C’était plus que je ne pouvais supporter, mes jambes me lâchèrent et je vacillai de tout mon poids sur le sol, j’étais dépassée. Le vieillard qui était d’origine peulh s’était mis à parler le diola dans un accent que seuls les natifs du village pouvaient user. On aurait dit qu’il était possédé, tout en parlant il gesticulait se déplaçait incessamment. Je l’écoutais religieusement par contre, comme si ma vie en dépendait. Et comme si cela ne suffisait pas…
-« Anne », lança-t-il soudainement. A l’entente de mon nom je cessai pratiquement de respirer, incapable de bouger, j’étais inerte.

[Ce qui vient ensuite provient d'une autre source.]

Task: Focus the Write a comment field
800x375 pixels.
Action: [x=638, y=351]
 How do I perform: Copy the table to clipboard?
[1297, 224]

-« Anne, reprit-il encore. Nous n’avons aucun problème avec toi. Nous ne te connaissons même pas. Tu es juste venue t’ajouter à cette famille grâce aux liens du mariage, limite toi juste à tes devoirs conjugaux, et tiens-toi loin du reste. Quand nous pactisions avec les parents de ton mari, tu n’étais pas encore née. Un invité doit rester à sa place. Tu penses que nous ne t’entendons pas quand tu essaies de nous chasser du corps de ton mari en jouant au pasteur? Hum femme ! Tu ne peux rien contre nous, on est nombreux à habiter ce corps. Quand tard dans la nuit tu dors en enlaçant ton mari, on enlève ta main parce que ça nous gêne. Parfois tu essaie en vain de mettre sa tête sur tes genoux. Nous n’avons pas envie que tu me touches ! Mais, tu insistes à chaque fois. Oh femme ! Reste à ta place et ne nous provoque pas. Cette histoire ne te regarde guère !laisse nous gérer ça entre nous. Pour le moment il nous faut un grand bœuf noir que tu donneras en sacrifice juste devant ta chambre. Nous n’avons besoin que du sang de cet animal, le reste tu le donneras en offrande. Et le plus tôt sera le mieux. Fais juste ce qu’on te demande ! ».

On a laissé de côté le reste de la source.